Can you explain the songwriting dynamic of the group? Does everyone contribute to the lyrics and melodies? I write the lyrics, melodies, and chord progressions and typically demo them on my own with guitar and voice and send them to the band. Then we get into the studio and start working through them, and at that point people offer ideas, and we build from there. That becomes a more collaborative process, but the songs themselves pretty much stay the same.

Each of your songs has a unique subject and feel. How do you go about choosing what to write about? It just comes from all different places. I feel that in the creative process. I send my kid to a Waldorf preschool, and they have this idea of an “out breath” and an “in breath” — they take breaks during the day, where activities would be the out breath and the in breath would be the quieter times, and I feel like the creative process is important that way. The out breath is the production, and it’s creative, whereas I think it’s easy to forget the in breath is just as important, and that’s being receptive to ideas, reading books, watching movies, listening to other people’s music. That’s all really important and invariably finds its way into songs.

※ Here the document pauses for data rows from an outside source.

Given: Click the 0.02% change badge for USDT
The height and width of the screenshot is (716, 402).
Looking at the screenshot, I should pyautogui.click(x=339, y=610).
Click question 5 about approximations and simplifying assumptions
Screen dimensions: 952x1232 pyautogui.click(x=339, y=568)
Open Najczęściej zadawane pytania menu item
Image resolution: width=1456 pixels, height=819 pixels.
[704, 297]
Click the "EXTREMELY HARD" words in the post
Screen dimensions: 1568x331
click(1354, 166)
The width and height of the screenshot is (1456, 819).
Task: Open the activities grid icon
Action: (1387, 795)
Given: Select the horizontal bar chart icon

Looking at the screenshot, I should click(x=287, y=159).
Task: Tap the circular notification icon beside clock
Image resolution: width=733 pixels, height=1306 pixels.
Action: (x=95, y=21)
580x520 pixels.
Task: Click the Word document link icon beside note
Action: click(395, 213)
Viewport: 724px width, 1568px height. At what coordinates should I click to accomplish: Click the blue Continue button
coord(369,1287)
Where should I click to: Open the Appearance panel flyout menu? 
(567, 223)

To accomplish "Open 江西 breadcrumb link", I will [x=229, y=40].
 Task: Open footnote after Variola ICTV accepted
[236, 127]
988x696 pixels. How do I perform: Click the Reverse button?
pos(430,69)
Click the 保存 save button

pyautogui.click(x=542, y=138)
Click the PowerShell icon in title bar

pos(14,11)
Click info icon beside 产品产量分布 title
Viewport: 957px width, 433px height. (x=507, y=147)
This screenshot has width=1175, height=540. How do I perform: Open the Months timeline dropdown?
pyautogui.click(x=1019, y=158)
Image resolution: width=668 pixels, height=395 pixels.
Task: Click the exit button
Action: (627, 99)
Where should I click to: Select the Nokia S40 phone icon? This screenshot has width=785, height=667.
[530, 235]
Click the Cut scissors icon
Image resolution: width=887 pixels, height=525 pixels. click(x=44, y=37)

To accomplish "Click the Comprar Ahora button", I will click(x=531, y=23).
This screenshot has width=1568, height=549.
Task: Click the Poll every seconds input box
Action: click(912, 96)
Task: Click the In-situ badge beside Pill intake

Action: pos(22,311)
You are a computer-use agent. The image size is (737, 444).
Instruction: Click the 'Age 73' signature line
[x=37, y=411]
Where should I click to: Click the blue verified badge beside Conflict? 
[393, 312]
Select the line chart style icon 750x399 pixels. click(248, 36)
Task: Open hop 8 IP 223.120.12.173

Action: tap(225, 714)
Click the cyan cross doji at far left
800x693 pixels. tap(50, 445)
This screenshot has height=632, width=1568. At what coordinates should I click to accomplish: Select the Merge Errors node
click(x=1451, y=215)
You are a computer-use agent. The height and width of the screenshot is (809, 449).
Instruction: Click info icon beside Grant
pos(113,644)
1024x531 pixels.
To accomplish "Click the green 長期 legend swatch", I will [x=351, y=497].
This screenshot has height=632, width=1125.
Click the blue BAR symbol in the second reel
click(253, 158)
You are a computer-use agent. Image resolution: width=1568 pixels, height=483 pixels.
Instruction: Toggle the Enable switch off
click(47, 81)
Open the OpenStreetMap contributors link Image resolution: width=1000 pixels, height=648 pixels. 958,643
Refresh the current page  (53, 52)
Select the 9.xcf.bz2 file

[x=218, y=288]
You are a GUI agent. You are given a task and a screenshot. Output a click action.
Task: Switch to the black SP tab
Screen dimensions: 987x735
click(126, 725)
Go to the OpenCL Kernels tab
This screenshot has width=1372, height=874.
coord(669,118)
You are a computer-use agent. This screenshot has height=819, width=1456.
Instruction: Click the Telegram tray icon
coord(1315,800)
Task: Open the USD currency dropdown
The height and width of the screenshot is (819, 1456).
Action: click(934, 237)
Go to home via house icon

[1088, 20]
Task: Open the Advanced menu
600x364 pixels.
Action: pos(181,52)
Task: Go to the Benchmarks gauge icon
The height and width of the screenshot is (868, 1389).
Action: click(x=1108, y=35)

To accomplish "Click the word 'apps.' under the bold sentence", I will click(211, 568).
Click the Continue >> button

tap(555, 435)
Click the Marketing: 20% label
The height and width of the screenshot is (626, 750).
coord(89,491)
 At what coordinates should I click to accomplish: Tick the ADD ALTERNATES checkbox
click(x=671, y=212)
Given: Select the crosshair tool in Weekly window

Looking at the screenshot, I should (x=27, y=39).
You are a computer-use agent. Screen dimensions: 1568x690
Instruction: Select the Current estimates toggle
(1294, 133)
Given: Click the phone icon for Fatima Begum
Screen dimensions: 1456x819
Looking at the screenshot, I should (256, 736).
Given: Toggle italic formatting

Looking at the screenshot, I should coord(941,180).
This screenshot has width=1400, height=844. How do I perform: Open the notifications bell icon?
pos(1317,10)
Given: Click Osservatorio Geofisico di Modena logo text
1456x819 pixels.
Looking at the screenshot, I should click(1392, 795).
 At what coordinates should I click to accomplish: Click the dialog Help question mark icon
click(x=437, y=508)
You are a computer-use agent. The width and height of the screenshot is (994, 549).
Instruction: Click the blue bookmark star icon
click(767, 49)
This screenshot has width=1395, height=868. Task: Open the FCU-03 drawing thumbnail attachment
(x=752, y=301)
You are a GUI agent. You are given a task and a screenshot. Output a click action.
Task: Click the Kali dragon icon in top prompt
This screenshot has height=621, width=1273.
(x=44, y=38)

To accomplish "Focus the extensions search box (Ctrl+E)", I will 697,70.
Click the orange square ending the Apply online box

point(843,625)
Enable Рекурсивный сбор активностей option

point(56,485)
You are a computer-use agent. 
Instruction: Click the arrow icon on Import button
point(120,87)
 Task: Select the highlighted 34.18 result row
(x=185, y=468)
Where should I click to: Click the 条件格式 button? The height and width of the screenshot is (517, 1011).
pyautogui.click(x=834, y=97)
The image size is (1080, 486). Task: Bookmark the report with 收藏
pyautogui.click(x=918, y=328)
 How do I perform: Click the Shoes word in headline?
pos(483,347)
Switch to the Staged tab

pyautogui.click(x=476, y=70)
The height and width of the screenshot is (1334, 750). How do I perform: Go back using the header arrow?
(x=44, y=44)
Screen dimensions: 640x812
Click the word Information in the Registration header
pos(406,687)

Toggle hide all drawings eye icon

Does your home city serve as source of inspiration? I think the Pacific Northwest, the environment, deepens what we make. We feel tied to the city. I think the city has sort of grown around us, and we’ve been a part of that. We’ve all established Portland as our home base, and we love and hate [it], as most people do with the cities they live in.

What has been a highlight of this 17-year-long journey? Getting to a point where I was able to meet some of my heroes and weathering all of the ups and downs that a band might have together as friends and compatriots is its own reward. We have so much history together now that it feels indelible.